Other members of my class have passed away, too. There is an urgency to this reunion, to see each other before it is too late. Surprisingly, no one in my class died in Viet Nam, but two classmates died by being run over by garbage trucks.
Of course there were the preparations to consider. Some of the women went on diets, changed their hair, or whitened their teeth; we bought dresses and then shoes to go with the dresses. I booked my flight to New Jersey.
I stayed with my parents -- in a senior citizens' housing project -- and my father drove me to the reunion. Very strange. I felt like I had regressed to a fifteen year old girl. My father didn't make this any easier: "You have a 10 p.m. curfew, no exceptions for reunions," he joked. He was joking, wasn't he??
Despite all my careful planning and my desire to look good and feel confident, the weather intervened. New Jersey was having a record-breaking week of heat and humidity. My parents did not have (working) air conditioning. I was trying to dry my hair for the reunion, but with the hot air from the hair dryer and the humidity, my hair would not dry. And my makeup wasn't working, either. I was late! I went with damp hair (and later discovered that many of my friends did, too. It's a New Jersey thing). I was 20 minutes late and very frazzled when I finally arrived!
I walked in and tried to find a familiar face (or at least a familiar name tag). But I was not standing alone for very long. "Remember me?" said a kind-looking man. "Uh, no." I confessed. I looked at his name tag and still didn't know who he was. "I sat in front of you in Homeroom 38, and I had the biggest crush on you. But I was shy, and I never talked to you. I knew your parents' license plate and where you lived. I guess I was kind of a stalker, but I was too shy to talk to you." That is so sweet. I do reunion research; I knew these confessions happen -- but to me? Even a reunion researcher can be surprised at a school reunion! Of course he had long ago moved on, and he was there with his wife.
I used to be shy in high school, too. But at the reunion, I felt free to talk to old friends and even classmates I never knew back then. Another surprise: two of the women had read my book, Lost & Found Lovers, and were thrilled to see me, the "famous author." From my point of view, I was just an ordinary classmate (with frizzy hair), but I admit that it felt good when they wanted to have their photos taken with me.

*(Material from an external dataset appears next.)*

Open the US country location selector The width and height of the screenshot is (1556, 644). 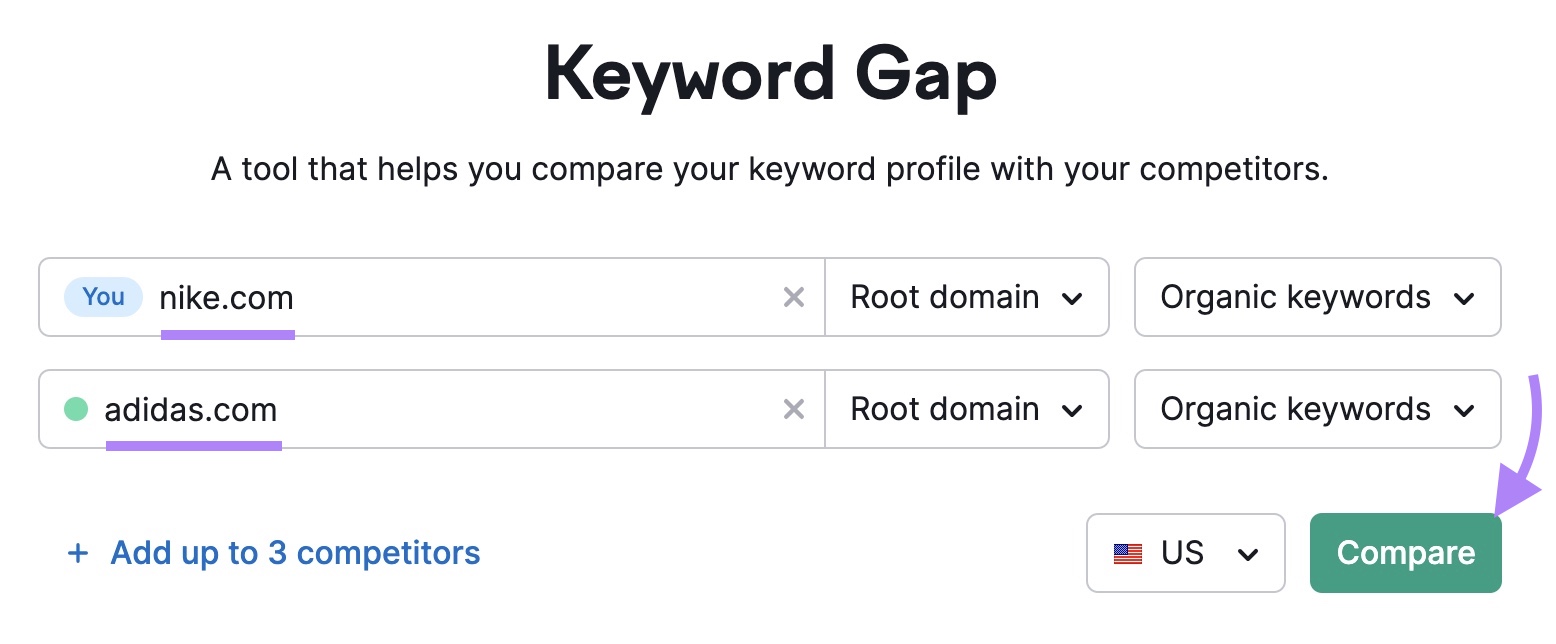[x=1185, y=553]
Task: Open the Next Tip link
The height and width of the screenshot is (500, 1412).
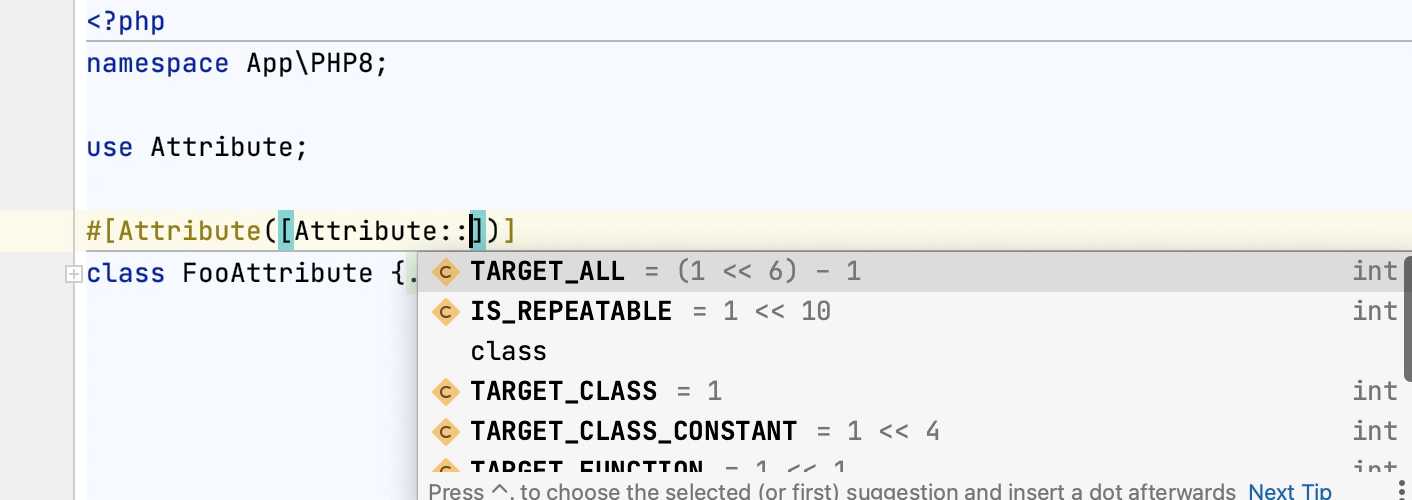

The food was bland, the reunion company didn't provide enough memory books to go around, the music was completely forgettable, and I was self-conscious about my thrown-together appearance. But I was with my friends again, after so many years, and I was overjoyed. Time did not lessen those bonds at all. And my old friends didn't care that my hair was frizzy.
Just as the reunion began long before the event, it didn't end at the conclusion of the evening. A friend generously opened her home the following day to the 25 class members, and their spouses, who were in the classes for accelerated learners; she called the event Geekfest. Some classmates remained at Geekfest until 3 a.m. We never ran out of things to talk about from our past and present lives.
We have vowed to stay in touch by email, phone, and visits, and I hope we do! I am back in California, but I long for the Jersey Shore.